José Tomás Román Martín. Cuatro agudas para dos nombres y dos apellidos, cuatro nombres. Un hombre. Un príncipe de la madrileña Galapagar. Un rey en la arena, en las arenas. Una leyenda. Un mito. Un ser humilde. JT. Estatua de quietud y toreo. Un torero. Un maestro y un Maestro.
En este orden: el valiente, el sincero, el fiel a sí mismo, el que siempre está, el diestro que todo lo puede, una medalla, el arte, la sabiduría, el chico sencillo que dice con esperanza y afecto que de un mal momento se sale..
El que viste de purísima y oro.
El que cumple años el 20 de agosto. El que lleva sangre mexicana. El que sabe que ser médico es ser mucho. El que no soporta a los tontos. El que no necesita que le adulen. La ley. El que es de ley. El que es. Estepona en la piel. El que enamoró Nimes aquella mañana de septiembre.

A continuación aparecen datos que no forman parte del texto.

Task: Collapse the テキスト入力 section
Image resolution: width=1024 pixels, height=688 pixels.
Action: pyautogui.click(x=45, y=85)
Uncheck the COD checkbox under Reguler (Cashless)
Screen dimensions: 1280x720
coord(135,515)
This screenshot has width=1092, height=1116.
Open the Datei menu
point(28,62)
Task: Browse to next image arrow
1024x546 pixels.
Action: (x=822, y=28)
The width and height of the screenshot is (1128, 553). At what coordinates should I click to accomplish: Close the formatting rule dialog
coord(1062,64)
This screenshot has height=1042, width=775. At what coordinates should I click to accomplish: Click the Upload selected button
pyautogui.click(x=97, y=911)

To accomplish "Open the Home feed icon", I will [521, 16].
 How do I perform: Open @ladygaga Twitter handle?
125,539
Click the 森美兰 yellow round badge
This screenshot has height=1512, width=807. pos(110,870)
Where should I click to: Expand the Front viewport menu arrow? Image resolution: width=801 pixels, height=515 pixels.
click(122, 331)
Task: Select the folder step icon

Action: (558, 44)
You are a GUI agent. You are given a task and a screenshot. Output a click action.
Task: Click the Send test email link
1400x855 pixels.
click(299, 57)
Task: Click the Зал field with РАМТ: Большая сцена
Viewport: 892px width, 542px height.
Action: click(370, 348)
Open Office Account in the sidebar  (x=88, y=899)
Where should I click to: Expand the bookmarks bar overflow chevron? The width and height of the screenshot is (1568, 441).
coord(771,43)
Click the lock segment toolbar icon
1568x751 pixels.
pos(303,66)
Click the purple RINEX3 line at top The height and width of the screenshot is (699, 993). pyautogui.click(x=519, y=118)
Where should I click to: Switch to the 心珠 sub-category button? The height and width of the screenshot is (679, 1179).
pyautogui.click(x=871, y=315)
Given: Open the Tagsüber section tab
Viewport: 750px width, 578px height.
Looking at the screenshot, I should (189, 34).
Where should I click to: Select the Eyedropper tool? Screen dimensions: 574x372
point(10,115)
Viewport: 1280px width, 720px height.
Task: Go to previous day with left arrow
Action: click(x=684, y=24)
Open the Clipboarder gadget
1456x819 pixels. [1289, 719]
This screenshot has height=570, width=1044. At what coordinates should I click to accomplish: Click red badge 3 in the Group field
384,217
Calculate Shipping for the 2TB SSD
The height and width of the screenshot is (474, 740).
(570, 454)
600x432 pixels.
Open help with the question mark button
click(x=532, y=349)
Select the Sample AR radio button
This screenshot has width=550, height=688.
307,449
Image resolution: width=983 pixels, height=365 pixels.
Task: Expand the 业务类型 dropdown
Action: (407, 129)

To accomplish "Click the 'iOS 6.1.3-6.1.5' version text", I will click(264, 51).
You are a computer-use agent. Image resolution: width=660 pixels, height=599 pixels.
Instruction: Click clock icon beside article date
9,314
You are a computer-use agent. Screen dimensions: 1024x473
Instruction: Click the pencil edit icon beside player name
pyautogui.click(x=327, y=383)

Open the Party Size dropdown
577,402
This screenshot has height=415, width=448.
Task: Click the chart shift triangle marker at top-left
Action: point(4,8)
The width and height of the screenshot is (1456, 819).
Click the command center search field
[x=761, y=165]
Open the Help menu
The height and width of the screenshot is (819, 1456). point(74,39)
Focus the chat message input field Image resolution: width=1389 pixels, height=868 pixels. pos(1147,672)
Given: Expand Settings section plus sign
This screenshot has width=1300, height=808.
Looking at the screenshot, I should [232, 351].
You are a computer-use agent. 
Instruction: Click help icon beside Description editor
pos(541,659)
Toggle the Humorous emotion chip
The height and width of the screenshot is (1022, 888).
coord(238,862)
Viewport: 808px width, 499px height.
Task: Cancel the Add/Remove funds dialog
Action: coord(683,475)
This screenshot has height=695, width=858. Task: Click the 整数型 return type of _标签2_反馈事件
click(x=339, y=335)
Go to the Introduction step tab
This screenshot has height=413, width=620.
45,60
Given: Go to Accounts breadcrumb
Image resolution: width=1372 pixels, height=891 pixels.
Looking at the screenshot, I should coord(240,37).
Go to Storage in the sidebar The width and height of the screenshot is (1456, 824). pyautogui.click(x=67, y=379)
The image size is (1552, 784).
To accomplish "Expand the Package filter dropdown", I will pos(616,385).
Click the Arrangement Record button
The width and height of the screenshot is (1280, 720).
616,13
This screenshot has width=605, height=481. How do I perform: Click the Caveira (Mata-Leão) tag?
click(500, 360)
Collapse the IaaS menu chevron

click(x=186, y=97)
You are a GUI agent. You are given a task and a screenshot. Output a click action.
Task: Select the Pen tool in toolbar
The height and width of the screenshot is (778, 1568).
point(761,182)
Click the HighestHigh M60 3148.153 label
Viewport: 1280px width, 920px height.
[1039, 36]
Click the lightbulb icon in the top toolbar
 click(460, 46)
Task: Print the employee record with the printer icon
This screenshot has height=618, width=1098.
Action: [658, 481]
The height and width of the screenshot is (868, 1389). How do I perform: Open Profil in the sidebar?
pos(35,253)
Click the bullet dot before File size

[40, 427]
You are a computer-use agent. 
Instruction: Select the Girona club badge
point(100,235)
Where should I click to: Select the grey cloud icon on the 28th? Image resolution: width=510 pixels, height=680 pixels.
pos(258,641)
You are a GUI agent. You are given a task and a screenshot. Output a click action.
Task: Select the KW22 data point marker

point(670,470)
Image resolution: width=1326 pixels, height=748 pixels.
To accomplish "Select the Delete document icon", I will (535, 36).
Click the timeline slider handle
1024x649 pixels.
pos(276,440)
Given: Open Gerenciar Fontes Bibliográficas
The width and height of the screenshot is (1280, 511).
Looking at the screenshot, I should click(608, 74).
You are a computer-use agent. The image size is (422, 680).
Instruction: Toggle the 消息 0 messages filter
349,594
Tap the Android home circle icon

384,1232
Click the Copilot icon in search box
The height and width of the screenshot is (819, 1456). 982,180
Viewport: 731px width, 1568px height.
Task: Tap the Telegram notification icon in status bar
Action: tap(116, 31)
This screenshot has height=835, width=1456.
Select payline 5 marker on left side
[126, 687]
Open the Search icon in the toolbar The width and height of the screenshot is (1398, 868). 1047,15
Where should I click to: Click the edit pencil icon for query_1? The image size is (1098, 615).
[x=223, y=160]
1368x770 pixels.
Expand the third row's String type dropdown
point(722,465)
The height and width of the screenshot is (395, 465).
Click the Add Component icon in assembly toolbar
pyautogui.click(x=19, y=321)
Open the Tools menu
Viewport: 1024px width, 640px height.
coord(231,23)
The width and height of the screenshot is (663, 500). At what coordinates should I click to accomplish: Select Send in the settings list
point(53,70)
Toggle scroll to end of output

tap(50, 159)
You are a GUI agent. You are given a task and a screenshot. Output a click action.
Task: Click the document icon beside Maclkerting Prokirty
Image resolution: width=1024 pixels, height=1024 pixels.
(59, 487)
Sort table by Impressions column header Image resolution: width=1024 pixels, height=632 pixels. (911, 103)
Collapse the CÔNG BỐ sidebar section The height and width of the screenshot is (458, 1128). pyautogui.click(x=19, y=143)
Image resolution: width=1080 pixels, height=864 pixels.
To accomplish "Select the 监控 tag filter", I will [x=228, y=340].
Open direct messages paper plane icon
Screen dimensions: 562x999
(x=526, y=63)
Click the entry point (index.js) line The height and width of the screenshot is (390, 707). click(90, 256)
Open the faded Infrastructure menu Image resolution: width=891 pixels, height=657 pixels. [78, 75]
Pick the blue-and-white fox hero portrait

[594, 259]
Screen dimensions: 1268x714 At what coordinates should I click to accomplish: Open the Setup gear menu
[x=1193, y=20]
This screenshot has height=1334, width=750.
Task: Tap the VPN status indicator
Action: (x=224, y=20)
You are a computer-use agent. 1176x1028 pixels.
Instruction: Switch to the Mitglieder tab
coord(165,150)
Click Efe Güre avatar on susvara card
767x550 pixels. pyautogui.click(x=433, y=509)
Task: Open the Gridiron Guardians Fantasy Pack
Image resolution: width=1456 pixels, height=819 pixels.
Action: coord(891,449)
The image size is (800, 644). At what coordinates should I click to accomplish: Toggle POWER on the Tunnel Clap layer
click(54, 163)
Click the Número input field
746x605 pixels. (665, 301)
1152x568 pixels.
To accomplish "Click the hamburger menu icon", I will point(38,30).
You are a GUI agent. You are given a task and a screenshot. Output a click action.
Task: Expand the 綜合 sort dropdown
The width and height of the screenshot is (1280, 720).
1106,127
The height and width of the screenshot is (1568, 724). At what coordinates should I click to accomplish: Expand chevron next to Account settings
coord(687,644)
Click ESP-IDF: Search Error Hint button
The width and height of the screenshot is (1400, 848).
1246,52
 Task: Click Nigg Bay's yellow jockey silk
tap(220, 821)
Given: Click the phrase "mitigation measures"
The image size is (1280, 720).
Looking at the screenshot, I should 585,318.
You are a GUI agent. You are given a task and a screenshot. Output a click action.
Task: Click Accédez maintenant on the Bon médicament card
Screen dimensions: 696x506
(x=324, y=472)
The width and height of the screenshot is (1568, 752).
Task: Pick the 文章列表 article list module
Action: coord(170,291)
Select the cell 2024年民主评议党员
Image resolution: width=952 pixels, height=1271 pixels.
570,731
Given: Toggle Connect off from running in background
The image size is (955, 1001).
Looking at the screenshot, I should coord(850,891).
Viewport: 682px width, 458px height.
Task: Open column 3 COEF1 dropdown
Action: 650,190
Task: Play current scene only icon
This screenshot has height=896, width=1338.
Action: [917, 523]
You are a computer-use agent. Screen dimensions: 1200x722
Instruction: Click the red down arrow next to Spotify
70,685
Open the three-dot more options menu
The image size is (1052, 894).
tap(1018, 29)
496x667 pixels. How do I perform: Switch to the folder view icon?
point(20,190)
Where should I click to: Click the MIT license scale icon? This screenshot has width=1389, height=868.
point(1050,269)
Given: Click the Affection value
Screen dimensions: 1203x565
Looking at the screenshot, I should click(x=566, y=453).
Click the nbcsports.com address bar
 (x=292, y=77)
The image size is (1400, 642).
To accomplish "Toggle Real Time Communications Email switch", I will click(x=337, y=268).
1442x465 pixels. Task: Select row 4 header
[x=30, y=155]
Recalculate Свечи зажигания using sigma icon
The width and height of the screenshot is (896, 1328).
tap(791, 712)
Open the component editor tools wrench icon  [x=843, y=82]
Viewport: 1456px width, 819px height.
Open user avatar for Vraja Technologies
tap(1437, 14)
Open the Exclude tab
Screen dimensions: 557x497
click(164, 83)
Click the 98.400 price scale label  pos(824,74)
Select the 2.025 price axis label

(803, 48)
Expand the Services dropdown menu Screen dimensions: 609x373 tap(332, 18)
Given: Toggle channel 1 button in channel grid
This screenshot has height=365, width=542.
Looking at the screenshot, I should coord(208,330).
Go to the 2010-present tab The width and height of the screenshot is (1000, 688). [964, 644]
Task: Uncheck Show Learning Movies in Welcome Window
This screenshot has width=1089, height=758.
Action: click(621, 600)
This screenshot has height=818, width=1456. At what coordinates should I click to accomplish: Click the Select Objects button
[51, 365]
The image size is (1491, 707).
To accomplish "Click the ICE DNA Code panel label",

Yo he soñado tres tardes magistrales del excelente José Tomàs. Viví una en Algeciras con Perera, un torero que me encanta. Viví una en Granada, la bella y soñada, tarde de lances y alma. Y la tercera la veré, la he soñado y sé que la veré y sé lugar… y si así no fuera será un sueño..
Y los sueños… bonitos son!
Dedicado a José Tomás: feliz cumpleaños
A Lances de Futuro
A los médicos
A Luis
A Perera
A Nimes y mi amigo Raoul
A tomasistas y a mis tomasistas: qué bien lo pasamos siempre, qué ganas de toros!